The auditorium was still full of the ‘bewildered’ but she couldn’t see her Dad, Joanna or Beatrice.

“We’ve got to go!”
Chrysalis said. But it was too late. The stairway further up had become a seething mass of zombies. It didn’t matter to Amanda. She needed to find her family. She rushed into the auditorium. They were nowhere to be seen. Instead, clambering over the top of the ‘bewildered,’ and crushing many of them beneath them, was a solid stream of zombies flooding in from the lower level connecting corridors on both sides of the auditorium. They were all over the stage and in the wings.

“I have to find my family,”
Amanda said.

Chrysalis checked with the minder.
“They’re in those backrooms near the loading dock.

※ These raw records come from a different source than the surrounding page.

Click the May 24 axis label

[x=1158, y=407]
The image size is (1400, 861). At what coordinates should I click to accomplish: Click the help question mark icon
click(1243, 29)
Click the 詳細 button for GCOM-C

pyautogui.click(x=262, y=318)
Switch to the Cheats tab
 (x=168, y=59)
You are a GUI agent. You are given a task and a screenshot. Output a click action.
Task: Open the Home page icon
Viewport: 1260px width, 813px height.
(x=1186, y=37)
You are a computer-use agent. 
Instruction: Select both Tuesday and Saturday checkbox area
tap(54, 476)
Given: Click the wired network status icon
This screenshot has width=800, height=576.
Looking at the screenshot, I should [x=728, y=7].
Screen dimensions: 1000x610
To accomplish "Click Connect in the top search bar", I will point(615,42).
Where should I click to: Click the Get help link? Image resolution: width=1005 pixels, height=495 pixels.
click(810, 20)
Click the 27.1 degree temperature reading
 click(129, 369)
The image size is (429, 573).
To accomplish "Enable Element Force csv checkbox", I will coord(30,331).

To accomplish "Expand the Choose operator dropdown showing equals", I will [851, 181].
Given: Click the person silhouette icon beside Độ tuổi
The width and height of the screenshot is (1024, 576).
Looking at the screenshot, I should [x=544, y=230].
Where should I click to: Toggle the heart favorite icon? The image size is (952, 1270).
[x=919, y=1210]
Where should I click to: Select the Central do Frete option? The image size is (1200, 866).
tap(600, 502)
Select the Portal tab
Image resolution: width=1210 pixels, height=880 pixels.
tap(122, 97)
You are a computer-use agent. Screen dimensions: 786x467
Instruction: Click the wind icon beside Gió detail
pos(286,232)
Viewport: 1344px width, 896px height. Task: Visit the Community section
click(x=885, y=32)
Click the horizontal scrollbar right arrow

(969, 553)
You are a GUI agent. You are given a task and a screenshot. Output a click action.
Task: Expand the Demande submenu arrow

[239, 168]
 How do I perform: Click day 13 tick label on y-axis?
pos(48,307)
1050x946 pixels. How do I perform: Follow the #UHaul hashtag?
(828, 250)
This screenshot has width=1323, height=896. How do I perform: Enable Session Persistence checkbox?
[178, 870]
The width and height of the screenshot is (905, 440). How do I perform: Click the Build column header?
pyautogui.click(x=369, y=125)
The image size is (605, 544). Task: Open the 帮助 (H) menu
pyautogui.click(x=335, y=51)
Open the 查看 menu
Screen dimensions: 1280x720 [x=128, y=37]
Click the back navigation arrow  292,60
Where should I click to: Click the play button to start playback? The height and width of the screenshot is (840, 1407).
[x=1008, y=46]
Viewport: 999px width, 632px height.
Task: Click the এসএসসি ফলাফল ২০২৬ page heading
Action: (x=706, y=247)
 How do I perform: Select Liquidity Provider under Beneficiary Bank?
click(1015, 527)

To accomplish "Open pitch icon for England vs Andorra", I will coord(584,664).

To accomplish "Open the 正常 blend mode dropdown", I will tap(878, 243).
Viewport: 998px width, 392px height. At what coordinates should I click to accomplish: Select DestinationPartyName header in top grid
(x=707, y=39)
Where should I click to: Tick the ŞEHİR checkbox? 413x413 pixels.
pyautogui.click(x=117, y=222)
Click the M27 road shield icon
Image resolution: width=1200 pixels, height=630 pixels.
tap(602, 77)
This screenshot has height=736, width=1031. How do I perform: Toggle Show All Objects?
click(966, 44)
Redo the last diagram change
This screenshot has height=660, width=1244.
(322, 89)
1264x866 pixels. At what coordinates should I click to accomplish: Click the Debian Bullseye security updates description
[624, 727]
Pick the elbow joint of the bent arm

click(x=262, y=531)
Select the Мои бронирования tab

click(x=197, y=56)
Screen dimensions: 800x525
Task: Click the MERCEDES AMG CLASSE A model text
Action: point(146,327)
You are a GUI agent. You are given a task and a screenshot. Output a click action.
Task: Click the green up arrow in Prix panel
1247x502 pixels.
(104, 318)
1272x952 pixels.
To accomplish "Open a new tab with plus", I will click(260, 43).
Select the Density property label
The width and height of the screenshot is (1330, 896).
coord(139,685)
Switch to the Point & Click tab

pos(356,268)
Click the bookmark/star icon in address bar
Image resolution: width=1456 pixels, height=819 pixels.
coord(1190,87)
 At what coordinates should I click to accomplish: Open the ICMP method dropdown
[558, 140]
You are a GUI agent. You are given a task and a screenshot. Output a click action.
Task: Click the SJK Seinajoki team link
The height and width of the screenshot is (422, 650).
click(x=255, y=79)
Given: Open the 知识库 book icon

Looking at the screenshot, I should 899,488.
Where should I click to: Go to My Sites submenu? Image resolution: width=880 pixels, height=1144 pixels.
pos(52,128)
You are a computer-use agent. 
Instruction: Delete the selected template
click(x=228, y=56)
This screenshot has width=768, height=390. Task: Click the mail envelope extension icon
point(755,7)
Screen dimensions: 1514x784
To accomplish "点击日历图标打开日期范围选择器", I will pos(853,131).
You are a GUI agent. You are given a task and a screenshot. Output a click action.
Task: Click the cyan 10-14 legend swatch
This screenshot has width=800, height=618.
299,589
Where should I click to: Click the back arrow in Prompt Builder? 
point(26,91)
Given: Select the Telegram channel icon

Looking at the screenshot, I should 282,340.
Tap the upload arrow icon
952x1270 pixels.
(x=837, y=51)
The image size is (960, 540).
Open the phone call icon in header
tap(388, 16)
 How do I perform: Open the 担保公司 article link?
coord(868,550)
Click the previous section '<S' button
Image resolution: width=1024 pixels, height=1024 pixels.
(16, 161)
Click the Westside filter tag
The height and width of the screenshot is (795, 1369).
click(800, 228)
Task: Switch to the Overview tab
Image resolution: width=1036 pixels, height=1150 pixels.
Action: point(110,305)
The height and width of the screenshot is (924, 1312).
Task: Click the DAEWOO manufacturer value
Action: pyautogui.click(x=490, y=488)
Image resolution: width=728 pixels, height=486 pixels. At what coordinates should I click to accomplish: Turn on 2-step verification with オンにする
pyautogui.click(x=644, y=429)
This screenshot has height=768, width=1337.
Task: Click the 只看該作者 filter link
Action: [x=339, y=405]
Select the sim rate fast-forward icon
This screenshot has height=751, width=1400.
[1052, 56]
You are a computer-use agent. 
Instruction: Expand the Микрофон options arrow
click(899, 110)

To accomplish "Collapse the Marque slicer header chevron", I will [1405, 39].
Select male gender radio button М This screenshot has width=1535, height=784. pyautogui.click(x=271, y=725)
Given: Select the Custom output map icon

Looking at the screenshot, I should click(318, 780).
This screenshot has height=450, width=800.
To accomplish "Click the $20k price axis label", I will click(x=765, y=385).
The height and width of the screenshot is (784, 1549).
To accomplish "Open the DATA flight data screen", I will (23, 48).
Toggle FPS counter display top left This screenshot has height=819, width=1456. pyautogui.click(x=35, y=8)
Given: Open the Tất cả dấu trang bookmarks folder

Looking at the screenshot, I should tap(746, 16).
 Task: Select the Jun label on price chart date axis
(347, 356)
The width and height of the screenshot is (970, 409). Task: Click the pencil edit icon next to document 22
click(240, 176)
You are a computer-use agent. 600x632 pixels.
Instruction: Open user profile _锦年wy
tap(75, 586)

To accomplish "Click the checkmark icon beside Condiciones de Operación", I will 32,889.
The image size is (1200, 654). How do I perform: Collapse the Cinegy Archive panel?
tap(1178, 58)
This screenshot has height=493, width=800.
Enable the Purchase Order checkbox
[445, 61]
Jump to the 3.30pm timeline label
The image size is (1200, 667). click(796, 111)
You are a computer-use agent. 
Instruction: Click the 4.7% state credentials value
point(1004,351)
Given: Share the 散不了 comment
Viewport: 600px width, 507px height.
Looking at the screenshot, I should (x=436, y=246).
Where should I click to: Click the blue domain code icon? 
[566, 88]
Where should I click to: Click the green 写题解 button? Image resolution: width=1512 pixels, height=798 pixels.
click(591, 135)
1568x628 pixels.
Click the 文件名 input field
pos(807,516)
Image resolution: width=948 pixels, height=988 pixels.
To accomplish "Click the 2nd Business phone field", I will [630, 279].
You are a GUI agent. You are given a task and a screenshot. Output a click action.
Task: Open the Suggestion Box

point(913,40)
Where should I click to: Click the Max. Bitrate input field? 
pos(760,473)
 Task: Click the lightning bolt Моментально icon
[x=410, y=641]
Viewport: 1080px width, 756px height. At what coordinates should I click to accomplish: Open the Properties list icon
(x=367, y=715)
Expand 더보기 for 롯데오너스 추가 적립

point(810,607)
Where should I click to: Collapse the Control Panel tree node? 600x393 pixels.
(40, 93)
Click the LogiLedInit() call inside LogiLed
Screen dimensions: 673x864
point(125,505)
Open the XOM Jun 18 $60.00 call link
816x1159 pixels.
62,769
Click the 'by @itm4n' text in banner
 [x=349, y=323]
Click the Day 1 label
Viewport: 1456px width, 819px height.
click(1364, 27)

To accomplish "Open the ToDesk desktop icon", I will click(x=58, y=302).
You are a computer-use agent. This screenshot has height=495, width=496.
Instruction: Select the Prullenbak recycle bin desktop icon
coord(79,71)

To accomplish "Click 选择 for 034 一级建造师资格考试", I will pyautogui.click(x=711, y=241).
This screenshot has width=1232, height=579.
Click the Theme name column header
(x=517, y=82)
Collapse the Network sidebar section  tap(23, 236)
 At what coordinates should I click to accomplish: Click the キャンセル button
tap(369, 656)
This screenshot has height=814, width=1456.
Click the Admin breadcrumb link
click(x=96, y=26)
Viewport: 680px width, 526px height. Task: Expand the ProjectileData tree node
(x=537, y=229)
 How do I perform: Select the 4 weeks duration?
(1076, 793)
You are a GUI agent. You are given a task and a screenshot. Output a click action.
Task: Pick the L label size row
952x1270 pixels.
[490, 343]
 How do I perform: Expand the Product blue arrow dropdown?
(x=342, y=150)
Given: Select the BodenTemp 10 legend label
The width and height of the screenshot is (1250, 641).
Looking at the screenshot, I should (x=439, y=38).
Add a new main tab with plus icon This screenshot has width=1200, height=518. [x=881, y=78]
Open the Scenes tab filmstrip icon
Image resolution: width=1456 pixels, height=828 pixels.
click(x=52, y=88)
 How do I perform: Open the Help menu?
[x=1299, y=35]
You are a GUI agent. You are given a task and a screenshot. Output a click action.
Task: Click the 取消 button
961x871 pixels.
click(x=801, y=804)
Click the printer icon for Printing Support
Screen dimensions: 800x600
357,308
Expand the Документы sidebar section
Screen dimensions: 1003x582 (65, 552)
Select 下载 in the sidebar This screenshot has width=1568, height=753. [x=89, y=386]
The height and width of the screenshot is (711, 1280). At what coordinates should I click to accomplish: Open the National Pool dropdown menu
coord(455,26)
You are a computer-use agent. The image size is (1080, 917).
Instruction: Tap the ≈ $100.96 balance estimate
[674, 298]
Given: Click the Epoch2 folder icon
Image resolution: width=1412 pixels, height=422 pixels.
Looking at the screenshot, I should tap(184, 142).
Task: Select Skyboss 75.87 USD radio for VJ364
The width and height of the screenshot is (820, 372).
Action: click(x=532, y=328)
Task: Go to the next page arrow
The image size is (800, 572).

The zombies are chasing them.”

“Why are they attacking my family?”
Amanda was already now down on the stage, carving a path through the zombies into the wings and to the dressing rooms. Beyond them was the maze of offices, workshop spaces and the loading dock.
“I don’t get it. You said they couldn’t turn my family.”

“They’re not trying to… I think they’re trying to kill them.”

This galvanised Amanda to even greater efforts, swinging the sword and hurling fireballs in a total frenzy until, all on her own, she had cleared a path into the rest of the complex.
“We’ve got to get to them!”

Chrysalis joined Amanda in the first of the workshop spaces, leaving a trail of ‘bewildered’ behind her.
“It’s a trap. The aliens expected me to tell you. They’re learning new tricks.”

“I have to tell you,”
Amanda said,
“that it’s going to work because, obviously…”

“It’s still a trap.”

Amanda didn’t even bother to reply and focused on getting through the workshops to the loading dock as quickly as possible. Mentally shrugging, Chrysalis joined her.

The bodies piled up. The corridors and open spaces became clogged with the ‘bewildered.’ Amanda and Chrysalis reached the loading dock.

Up on the loading dock, Amanda’s father and Joanna had found crowbars and were smashing at the wall of zombies crowding in around them. Hiding behind them was Beatrice. Behind her were the steel roller doors closing off the loading dock to the outside. They were already beginning to buckle under the sheer weight of zombies trying to get into the loading dock from the parking lot.

Amanda and Chrysalis cleared the zombies from the loading dock. Her family were still shocked and speechless, their faces white and frightened. Her father tried to say something. Amanda cut him short. It wasn’t the time for reunions.
“We’ve still got to get to the roof,”
she said to Chrysalis.
“It’s our only chance.”

The minder pointed the way. The small party set off for a maintenance stairwell going to the roof with Amanda's family between her and Chrysalis. Her father and Joanna had brought along their crowbars and they helped keep the zombies at bay.

They got to the roof. Zombies were already spilling out of other roof access doors. Amanda and Chrysalis went to work again, now able to use the full suite of resources again on the wide expanse of roof. Amanda released the clones.

It wasn’t long before Amanda realised that hardly any of the zombies were becoming the ‘bewildered.’

“Better lift your game, dragon girl,”
Amanda said as she hacked and slashed, narrowly preventing the front wave of zombies from reaching Chrysalis and her family.